■ SUPPLIED DATA:
----------

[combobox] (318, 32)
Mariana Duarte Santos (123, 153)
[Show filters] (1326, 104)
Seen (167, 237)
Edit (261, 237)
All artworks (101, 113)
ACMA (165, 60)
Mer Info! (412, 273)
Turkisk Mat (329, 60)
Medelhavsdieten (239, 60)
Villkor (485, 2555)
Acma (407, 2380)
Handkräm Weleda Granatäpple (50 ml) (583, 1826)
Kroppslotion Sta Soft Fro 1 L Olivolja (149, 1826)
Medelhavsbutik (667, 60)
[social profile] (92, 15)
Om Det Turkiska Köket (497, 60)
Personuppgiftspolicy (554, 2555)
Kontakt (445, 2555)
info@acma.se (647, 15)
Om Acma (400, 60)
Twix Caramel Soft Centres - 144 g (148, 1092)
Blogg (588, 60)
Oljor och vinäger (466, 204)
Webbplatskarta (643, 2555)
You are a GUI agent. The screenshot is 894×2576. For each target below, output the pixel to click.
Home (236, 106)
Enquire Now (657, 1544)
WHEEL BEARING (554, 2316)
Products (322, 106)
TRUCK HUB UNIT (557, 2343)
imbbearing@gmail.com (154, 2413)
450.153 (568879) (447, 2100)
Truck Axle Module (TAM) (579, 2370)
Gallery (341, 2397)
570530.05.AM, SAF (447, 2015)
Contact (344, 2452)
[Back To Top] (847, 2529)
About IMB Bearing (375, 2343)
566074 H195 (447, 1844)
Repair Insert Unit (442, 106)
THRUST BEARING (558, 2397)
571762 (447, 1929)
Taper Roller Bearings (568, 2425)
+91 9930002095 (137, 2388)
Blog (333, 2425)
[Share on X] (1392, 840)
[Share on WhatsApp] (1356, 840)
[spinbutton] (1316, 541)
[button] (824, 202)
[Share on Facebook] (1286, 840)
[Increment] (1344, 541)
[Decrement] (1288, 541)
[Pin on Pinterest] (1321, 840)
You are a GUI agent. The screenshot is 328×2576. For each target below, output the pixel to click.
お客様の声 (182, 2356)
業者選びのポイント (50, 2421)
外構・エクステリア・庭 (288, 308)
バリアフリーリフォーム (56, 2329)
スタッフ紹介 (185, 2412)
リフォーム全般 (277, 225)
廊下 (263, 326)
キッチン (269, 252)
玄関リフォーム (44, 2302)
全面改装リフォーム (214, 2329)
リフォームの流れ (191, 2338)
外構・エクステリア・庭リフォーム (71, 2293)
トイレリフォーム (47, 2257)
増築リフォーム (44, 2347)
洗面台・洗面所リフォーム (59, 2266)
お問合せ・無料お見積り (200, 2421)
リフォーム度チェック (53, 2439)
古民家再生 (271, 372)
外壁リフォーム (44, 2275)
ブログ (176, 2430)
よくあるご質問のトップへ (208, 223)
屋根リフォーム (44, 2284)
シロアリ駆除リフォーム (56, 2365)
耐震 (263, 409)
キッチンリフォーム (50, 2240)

----------

Within the entries, count the lines that contain the word "click". Give that number and no more.

■ ANSWER SPACE: 2